本报常德8月29日电 (何勇、万传文)“重复收费2965元、虚列检查项目套取医保基金1.15万元。现追回医保基金1.4465万元,处罚7.2325万元”。近日,湖南省澧县医疗保障局召开以案促改的警示教育会上,通报了对一家民营医院违规行为“顶格处理”的决定。

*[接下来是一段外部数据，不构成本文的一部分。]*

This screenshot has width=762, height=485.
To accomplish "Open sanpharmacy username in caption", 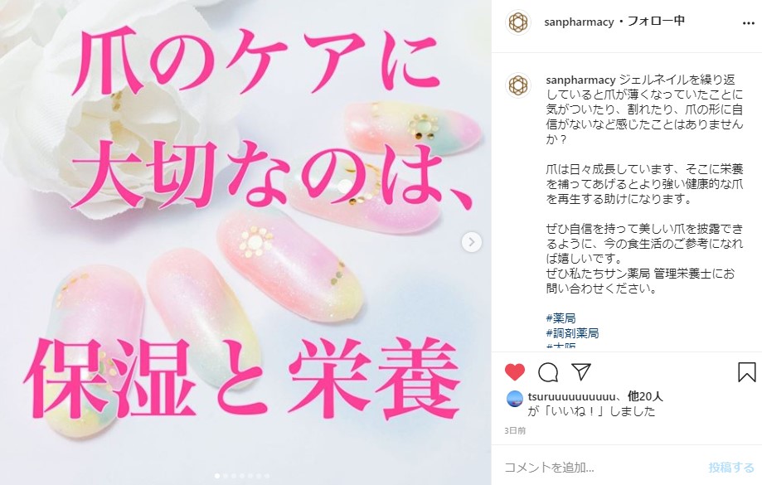I will coord(580,80).
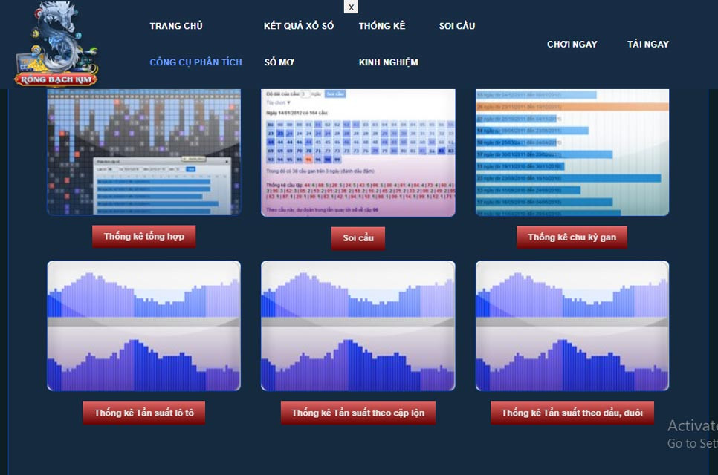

澧县现有医保参保对象81.5万人,每年医保基金8亿多元。今年以来,该县医疗保障局不断筑牢医保基金安全防线,采取进医院、进科室、进病房的宣传活动,引导医护人员和患者、家属认清骗取基金、出借医保卡等违法犯罪行为的危害性,并采取畅通举报投诉渠道和设立举报有奖制度等措施,努力提升全社会维护医保基金安全的意识。与此同时,该县纪委监委还在全县范围内开展了专项整治,派驻纪检监察组会同县医疗保障局深入34家医院开展全覆盖监督检查,通过资料审查、现场检查、网上稽查、电话回访等方式,建立问题清单,及时督促整改,对“假病人、假病情、假票据”等欺诈骗保行为“零容忍”,一经发现党员干部涉嫌违规套取医保基金等行为的,从严查处,绝不姑息,全力遏制欺诈骗保和过度诊疗高发频发的势头。截至目前,该县共检查定点医药机构135家,审核病历7900余份,追回违规基金285.3万元,处罚255.4万元。
该县医保局负责人介绍,今年1月至6月,县内住院患者6.61万人,报销医保基金1.85亿元,报销比例达73.9%,较去年同期上升4.65%,参保患者医疗费用自费负担呈现明显下降趋势。